Den Prospect-Patch (Aufnäher) auf der Kluft trug er noch am 12. Juni 2014, als er an einem Hammerskin-Treffen in Berlin teilnahm. Wann er zum Fullmember wurde, ist nicht bekannt. Seine Urlaube 2014, 2016 und 2017 verbrachte Berlinghof mit seinen „Brüdern“ auf Mallorca. Auf dem Oberkörper des umtriebigen Geschäftsmanns prangt die Tätowierung einer Runenfolge, die das Wort „Herrenrasse“ ergibt. Das „SS“ im Wort ist dabei mit zwei „Sig“-Runen dargestellt, so wie es die Nationalsozialisten im Abzeichen der SS benutzten. Neben dem Schriftzug befindet sich eine tätowierte „Schwarze Sonne“ – ein ebenfalls aus der NS-Zeit stammendes Symbol, das drei übereinander gelegte Hakenkreuze zeigt. Seine Arme zeigen Szenen aus dem Zweiten Weltkrieg.
Als die Antifaschistische Initiative Heidelberg (AIHD/IL) im Juni 2017 Informationen zu den beteiligten Hammerskins und deren Umfeld bei der „Nazi-Party auf Mallorca“ veröffentlichte, fiel auch der Name Marco Berlinghof. Dieser hatte zusammen mit anderen Hammerskins, darunter Malte Redeker und Wolfgang Benkesser, an einer Fahrt auf die Balearen-Insel teilgenommen. Bereits im August 2014 und im Oktober 2015 hatte die AIHD/IL auf die Aktivitäten und Kontakte des Unternehmers hingewiesen.
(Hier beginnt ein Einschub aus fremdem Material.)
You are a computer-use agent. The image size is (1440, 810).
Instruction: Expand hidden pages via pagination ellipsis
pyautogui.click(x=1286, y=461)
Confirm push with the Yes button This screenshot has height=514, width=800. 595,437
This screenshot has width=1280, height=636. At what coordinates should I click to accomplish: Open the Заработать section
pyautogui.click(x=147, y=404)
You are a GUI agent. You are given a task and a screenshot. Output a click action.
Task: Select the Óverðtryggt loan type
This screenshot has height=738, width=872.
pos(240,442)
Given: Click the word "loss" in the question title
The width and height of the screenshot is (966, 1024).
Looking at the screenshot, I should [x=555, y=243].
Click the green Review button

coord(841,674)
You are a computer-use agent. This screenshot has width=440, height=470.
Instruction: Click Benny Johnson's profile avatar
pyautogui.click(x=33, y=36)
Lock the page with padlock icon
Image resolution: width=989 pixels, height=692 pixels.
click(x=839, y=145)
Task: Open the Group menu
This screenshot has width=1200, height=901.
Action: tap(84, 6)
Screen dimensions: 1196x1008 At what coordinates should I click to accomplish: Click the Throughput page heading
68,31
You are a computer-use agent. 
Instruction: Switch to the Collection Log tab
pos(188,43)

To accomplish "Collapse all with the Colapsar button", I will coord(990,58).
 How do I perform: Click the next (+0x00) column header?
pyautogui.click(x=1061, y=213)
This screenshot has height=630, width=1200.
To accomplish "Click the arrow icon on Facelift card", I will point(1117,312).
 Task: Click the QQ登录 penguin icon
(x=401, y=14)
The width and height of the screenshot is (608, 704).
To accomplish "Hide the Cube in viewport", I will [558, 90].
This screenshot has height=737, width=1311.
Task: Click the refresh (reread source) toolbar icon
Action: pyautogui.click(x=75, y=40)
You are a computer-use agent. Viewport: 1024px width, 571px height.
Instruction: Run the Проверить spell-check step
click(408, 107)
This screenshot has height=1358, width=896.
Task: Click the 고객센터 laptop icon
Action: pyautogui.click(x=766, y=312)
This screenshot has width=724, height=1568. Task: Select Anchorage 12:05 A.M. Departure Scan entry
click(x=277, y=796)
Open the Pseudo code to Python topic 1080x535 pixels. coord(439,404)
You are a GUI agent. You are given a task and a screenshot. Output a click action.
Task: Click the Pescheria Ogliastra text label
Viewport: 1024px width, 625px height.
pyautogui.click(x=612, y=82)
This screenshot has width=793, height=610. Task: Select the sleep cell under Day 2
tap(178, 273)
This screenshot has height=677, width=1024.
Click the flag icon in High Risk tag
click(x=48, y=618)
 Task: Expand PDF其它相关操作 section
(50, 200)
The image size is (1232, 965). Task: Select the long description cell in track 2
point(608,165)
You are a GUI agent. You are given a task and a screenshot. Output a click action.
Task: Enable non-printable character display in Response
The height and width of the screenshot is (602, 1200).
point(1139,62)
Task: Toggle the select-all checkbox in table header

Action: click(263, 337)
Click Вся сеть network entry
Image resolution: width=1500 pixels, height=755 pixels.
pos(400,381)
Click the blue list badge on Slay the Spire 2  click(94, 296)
Berlinghof behauptete kurz darauf in der Presse, dass er kein Anhänger der Hammerskins sei und nicht jeden aus der „Touristengruppe“ auf Mallorca gekannt habe. Auf Neonazi-Treffen wurde er seitdem nicht mehr festgestellt, eine Distanz zu den Hammerskins ist jedoch nicht zu erkennen.
2019 verbrachte Marco Berlinghof seinen Urlaub gemeinsam mit dem Hammerskin Wolfgang Benkesser in Argentinien. Im Frühjahr 2020 bewarb Berlinghof innerhalb sozialer Netzwerke die Eröffnung einer Shisha-Bar in Kleve, dessen Mitbetreiber Benkesser ist. Berlinghof leitet das angesehene Studio „PikAss Tattoo“ in Ketsch bei Heidelberg. Sein Unternehmen scheint zu florieren. Die Zahl seiner Angestellten wächst und im April 2021 wurde Berlinghof für „herausragende unternehmerische Leistungen“ ein Preis namens „Mission Mittelstand-Award“ verliehen.
Für die Kontakte der Nazi-Szene in die Mannheimer Fußballszene steht Wolfgang Benkesser bis heute. Er ist seit Mitte der 1990er Jahre als Neonazi aktiv, gehört zum Gründerkreis des Chapter „Westmark“ und gilt als enger Vertrauter von Malte Redeker, einem führenden Kopf der europäischen Hammerskins. Schon 2003 posierte Benkesser mit dem „Crossed-Hammers“-Gruß auf einem Gruppenbild im Rahmen eines „Ackerkampfes“ gegen andere Hooligans. Er blieb seinem Chapter, wie auch der Mannheimer Hooliganszene treu, auch als er 2007 nach Hamburg zog.